Setelah semua siap, dia mengurai rambut. Ternyata di tengah kepalanya ada sebuah lubang seperti mulut yang sangat besar. Dia lalu memasukkan satu per satu bola nasi itu dan menuangkan semua sup kacang sekaligus ke lubang di kepalanya. Tanpa dia sadari suaminya melihat semua itu. Setelah selesai, dia merapikan rambutnya ke belakang dan kembali bersikap seperti seorang istri yang baik. Ternyata dia adalah siluman.

“Ya Tuhan, aku beristrikan siluman,” pikir laki-laki itu. “Aku harus cepat mengusirnya pergi, bagaimanapun caranya.”

Petang itu sang suami sengaja mengotori sandal dengan debu sehingga terkesan habis bepergia. Dia pulang ke rumah seakan tidak mengetahui apa pun. “Tak masalah jika kau tidak makan, tapi kau bukan istri yang tepat untukku,” katanya. “Aku akan memberimu apa pun yang kau mau asal kau pergi dari rumahku,” sambungnya lagi.

“Aku akna pergi asal kau membuatkanku sebuah bak mandi besar,” jawab istrinya.

“Bak mandi adalah hal mudah. Akan kubuatkan.” Sang suami segera membuat lalu memberikan baik itu kepada istrinya.

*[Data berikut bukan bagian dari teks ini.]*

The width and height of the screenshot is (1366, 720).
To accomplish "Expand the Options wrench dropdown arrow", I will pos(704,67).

Namun, istrinya tiba-tiba menangkap sang suami dengan sigap dan memasukkannya ke bak mandi. Lalu, dia mengangkat bak mandi itu ke atas kepalanya dan bergegas pergi ke pegunungan. Sang suami berusaha melarikan diri dengan memanjat ke luar, tapi bak itu terlalu dalam sehingga dia tidak bisa keluar.

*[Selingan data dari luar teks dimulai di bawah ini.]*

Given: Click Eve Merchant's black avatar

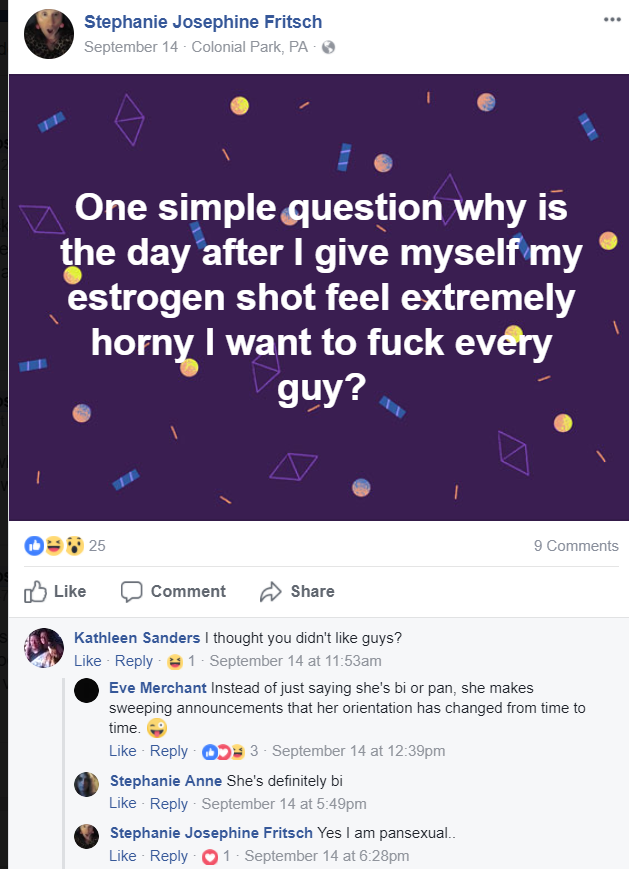Looking at the screenshot, I should pos(87,689).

Tiba-tiba siluman itu berhenti di bawah bayangan sebuah pohon besar untuk beristirahat sebentar. Sang suami berpikir itulah kesempatan untuk melarikan diri. Dia pun meraih cabang pohon y ang menggantung tepat di atas bak mandi. Sambil menariknya dia merangkak naik ke luar bak.

Siluman itu melanjutkan perjalanan dengan membawa bak mandi yang kosong. Dia tidak sadar suaminya berhasil melarikan diri. Setelah beberapa lama dia baru menyadarinya. Dia pun bergegas menyusul suaminya.

Karena khawatir siluman itu kembali ke rumah dan menangkapnya lagi, sang suami mencari tempat untuk bersembunyi. Dia merangkak di antara rimbun pepohonan, diikuti oleh sang siluman. Namun, keberuntungan berada di pihaknya. Daun-daun bunga iris menusuk mata siluman itu dan batang bunga lokatmala menusuk mata kirinya, membuat matanya buta. Karena buta, dia berjalan tanpa arah, terjatuh ke dalam sungai, dan tenggelam. Tubuhnya tersapu arus dan hilang dari pandangan.

Kejadian itu terjadi pada hari kelima bulan kelima sehingga sejak saat itu diadakan perayaan yang dinamanan Festival Mei. Pada hari itu kedua tanaman tersebut selalu ditempatkan di atap rumah dan daunnya dimasukkan ke air yang digunakan untuk mandi. Hal itu dilakukan untuk mencegah terulangnya kejadian tersebut.

Penderitaan dan cobaan akan membuat kita bijak dan kuat menghadapi kehidupan. Namun, itu saja belum cukup karena harapan akan membuat kita bersikap positif terhadap kehidupan.